A maior parte das pessoas têm problemas para falar em público. Isso acontece por vários fatores, dentre eles, a ansiedade, nervosismo, timidez, frio na barriga, etc. E mesmo quando você não tem esses sintomas, quando vai falar em público ainda bate aquele famoso branco na hora "h"?

Se você passa por qualquer tipo de problema quando vai falar em público não se preocupe, você não é o único, pois esse é um dos maiores medos das pessoas. Algumas pessoas não sabem, mas esse problema pode afetar a vida profissional, trazendo sérios conflitos, fazendo o profissional perder oportunidades dentro da empresa, uma reunião importante com um novo cliente, entre outras.

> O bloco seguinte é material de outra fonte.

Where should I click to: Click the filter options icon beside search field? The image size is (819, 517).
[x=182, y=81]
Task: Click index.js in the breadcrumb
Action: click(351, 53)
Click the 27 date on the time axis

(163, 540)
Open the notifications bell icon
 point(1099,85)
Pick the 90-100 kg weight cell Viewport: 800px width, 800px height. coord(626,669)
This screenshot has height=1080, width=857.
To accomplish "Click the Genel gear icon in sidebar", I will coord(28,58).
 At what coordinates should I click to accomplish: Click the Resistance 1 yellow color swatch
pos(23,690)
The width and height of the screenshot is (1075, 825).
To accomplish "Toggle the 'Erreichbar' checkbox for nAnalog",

Se você quer se livrar desse problema, atente-se nesses seguintes pontos:

– Escolha as palavras certas: antes de começar a falar, grave algumas palavras-chave para você saber por onde começar. Isso te ajudará a não se perder ou a gaguejar nas pronúncias. Mas fale com entusiasmo, para não parecer algo muito mecânico; 

– Faça um roteiro: você não precisa decorar um discurso inteiro, mas leve uma anotação simples, com alguns dos principais tópicos a serem acrescentados na apresentação. Eles serão importantes, caso dê aquele branco e ainda te ajudarão a levar o discurso a diante, te dando mais segurança;

– Marque o assunto: para não errar, você precisa focar em um assunto para seu discurso. Tentar desfocar seu discurso sem dominar totalmente o assunto pode te colocar em territórios desconhecidos. O principal problema daqueles que não gostam de falar em público é não dominar o assunto.

– Deu branco? Mantenha a calma sempre: o esquecimento pode ser natural e indicar que uma pausa breve deve ser feita para o retorno. Sempre quando isso acontecer, respire fundo, repita a última frase e prossiga de onde terminou. Caso não for possível, contorne a situação contando um exemplo. 

– Fale com entonação na voz: as pessoas gostam de emoção, vibração, por isso não economize na fala para isso, mas seja convincente, demonstrando envolvimento e que tem interesse no assunto.